How Bad Is PV Panel Performance?

Customers complain about long-term performance, durability, and reliability

3 min read
How Bad Is PV Panel Performance?

In an area so suffused with well-intentioned idealism, perhaps it is good to be reminded that the solar business is after all a business. In any new industry that has been grown by leaps and bounds, taking a high toll on the weaker and less advantaged players, there is bound to be corner cutting and cost shaving. The photovoltaics industry, it seems, is no exception.

At the beginning of this year, an article in the trade publication PVTech that said that "quality issues threaten to give solar a black eye" drew just one comment, despite its examples of projects gone wrong and evidence from testing organizations indicating that defect rates were rising sharply. But reader response may have been so weak only because the problem was already widely recognized in the trade. Two months before, when RenewableEnergyWorld.com ran a piece by Ucilia Wang about a possible rise of poorly made PV modules, it drew 43 comments. An article in yesterday's New York Times about anxiety over defective PV panels has attracted 64 comments so far.

Naturally one wonders how much flammable material those commenting have been adding to the fire. My personal expectation was that at least one-third, perhaps even-two thirds, of the comments might say something like this: "Four years ago I bought a rooftop PV system from so-and-so, which was supposed to generate most of my home's electricity for twenty years and pay for itself in ten. Already it has degraded to the point where it's producing hardly any power at all, and I'm being told that if I want to buy a replacement system from a highly reputable supplier like Sanyo/Panasonic, Sunpower, LG, or Solar World, I will have to cough up twice what I paid originally."
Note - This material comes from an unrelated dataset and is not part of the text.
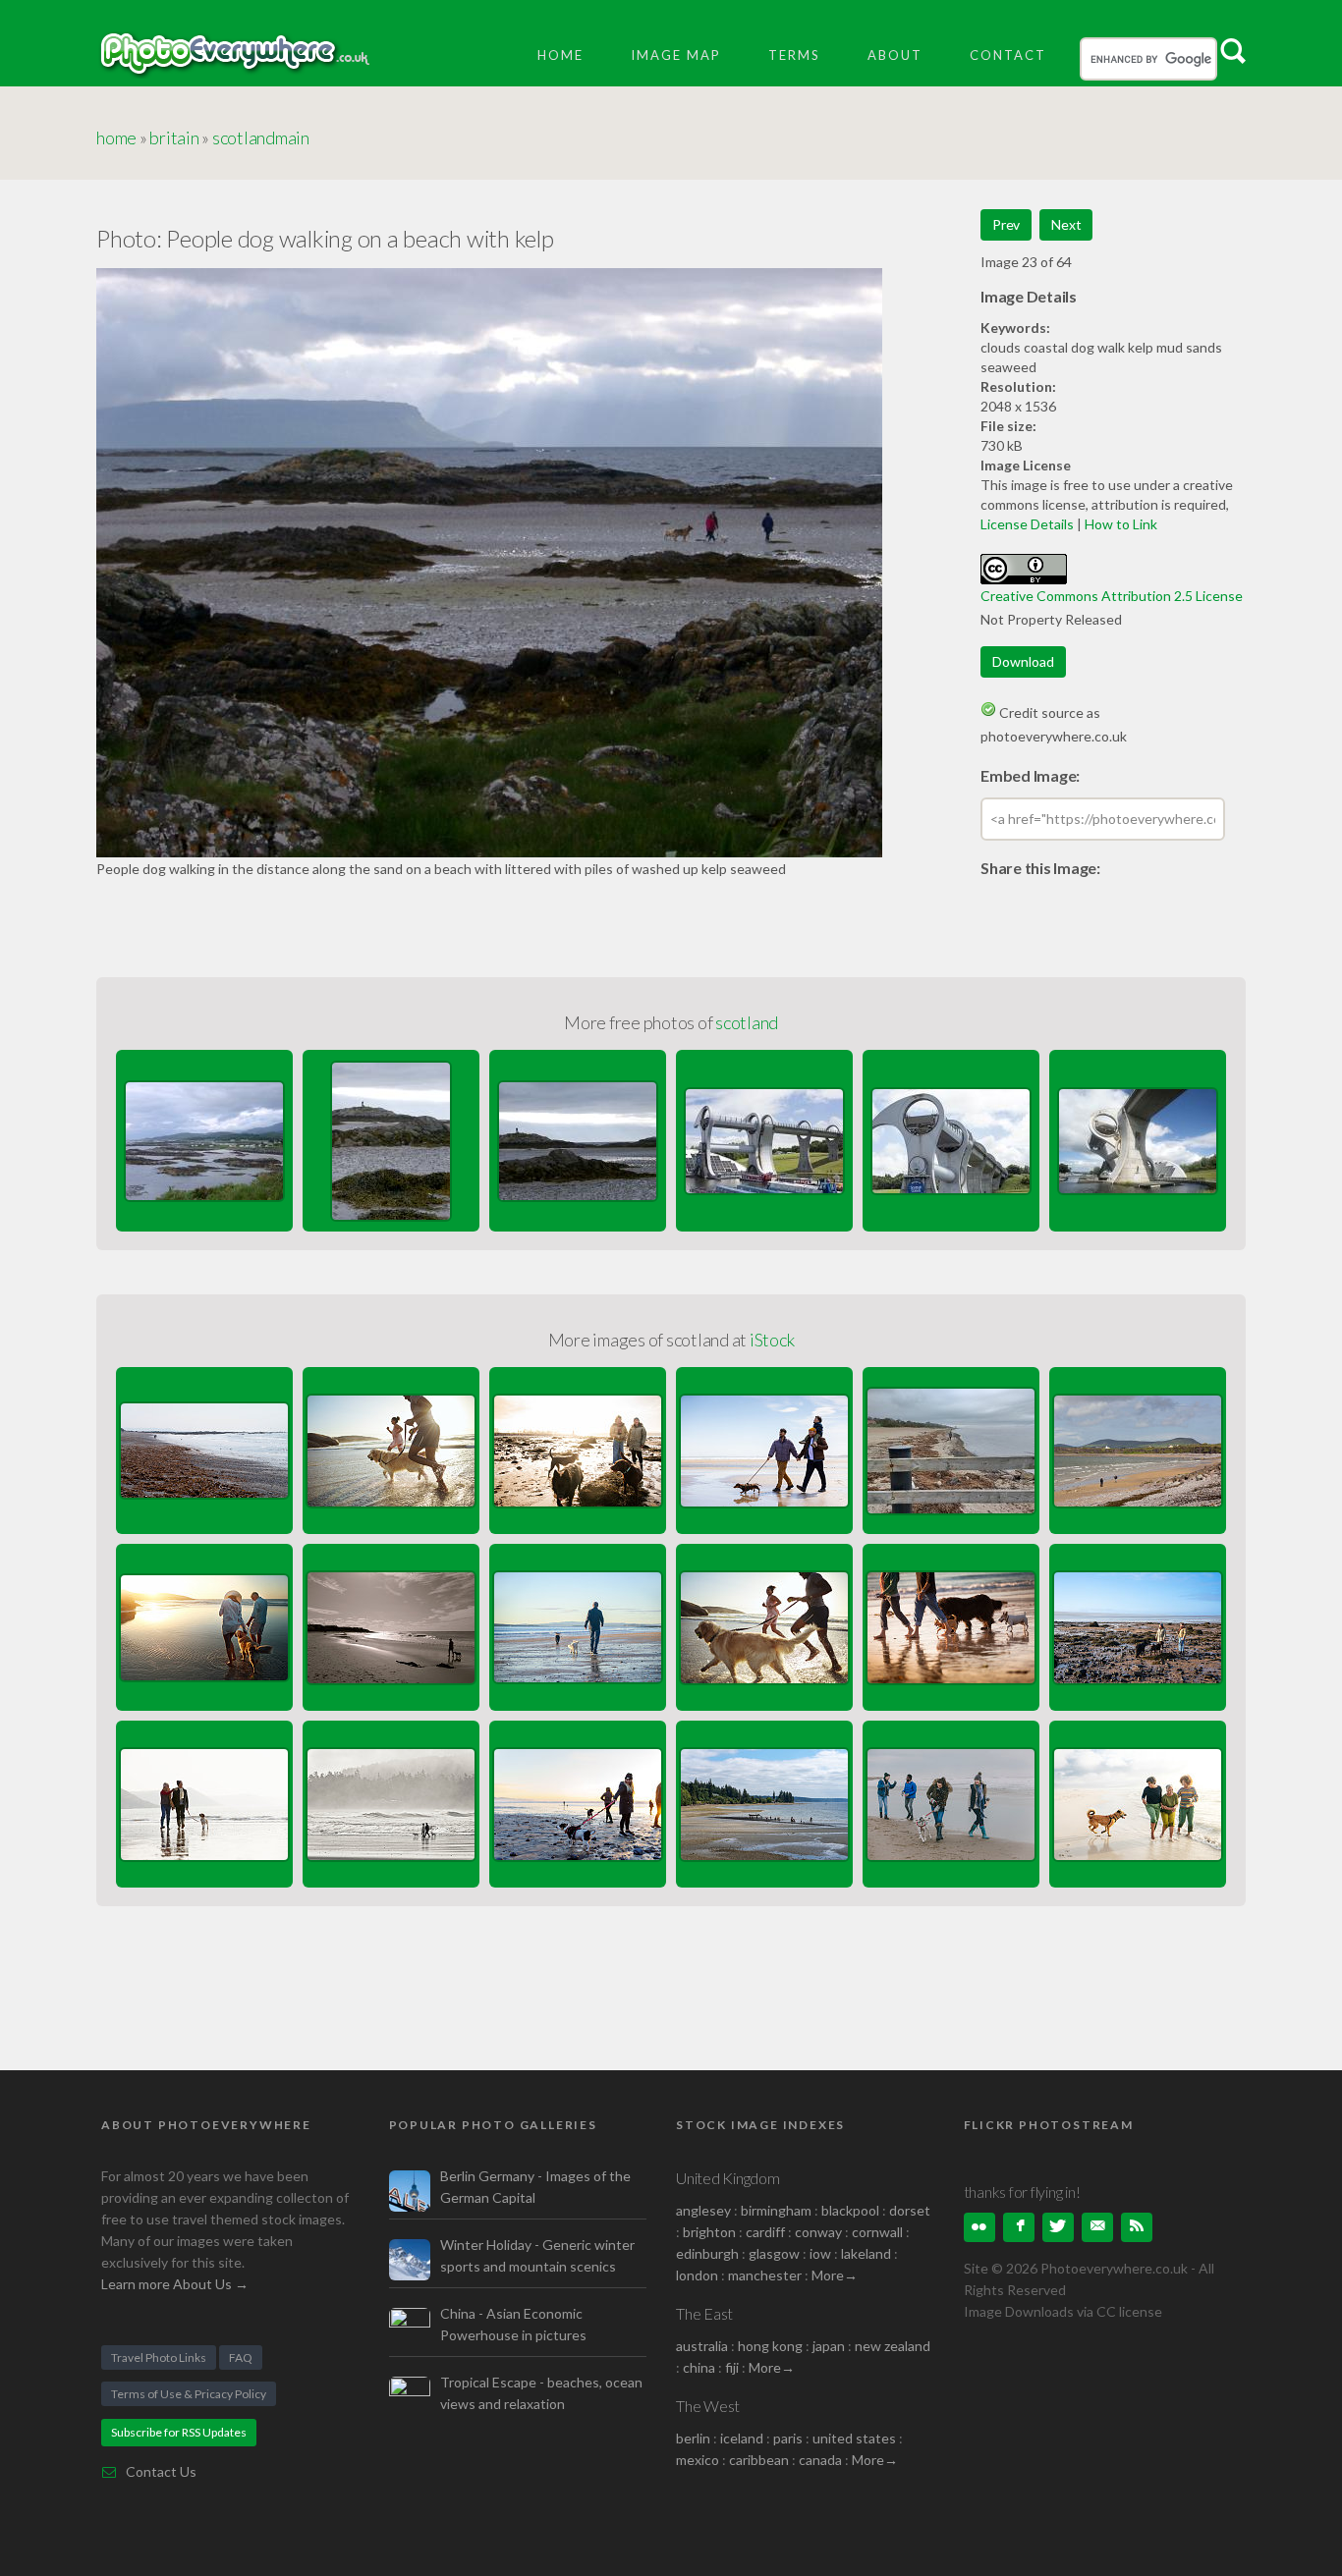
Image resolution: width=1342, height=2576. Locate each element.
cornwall (877, 2231)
So it was quite a surprise to discover upon scanning the reactions to the three articles to find that not a single one of the 108 comments complained of a bad personal experience with PV. That strongly suggests, to me anyway, that the concern about rising defect rates in the PV panel business—though obviously a serious matter—may be somewhat overblown.

This is not to say that among the comments all is peaches and cream. Among those reacting to the articles, it is widely taken for granted that we are indeed seeing a quite acute quality control problem in solar manufacturing. Readers are quick to blame shoddy Chinese manufacturing, test organizations that are allegedly in bed with their clients, warranties that become dead letters when those issuing them go out of business, and Walmart-style economizing on the part of customers. "You get what you pay for," is a common refrain.

Says one engineer with 14 years in PV: " Put my dirty fingers on every part of the process from weighing 'rock' through to stuffing the box. There are many corners that can be cut and many are. Whenever you replace precision tooling with low cost labor and SPC [statistical process control] with guesswork there's going to be problems. Ditto when customer stinginess makes them tone-deaf to quality statements."

At the same time, a number of other comments from suppliers claim they never have seen any problem in their personal part of the business. "We have been installing solar since 2007 and have never had a solar module fail. Ever. Not one." "I have been a PV installer since 1998 and I have never had a module failure."

Whatever the big picture turns out to be when industry analysts have developed reliable, comprehensive statistics, the immediate lessons for consumers are clear enough: Find out who makes the PV material going into your modules; ask a lot of questions about how panels are put together and how they will be installed; make sure your warranty says what you think it says, and that it will somehow survive the company you're signing with. Don't be penny wise but pound foolish.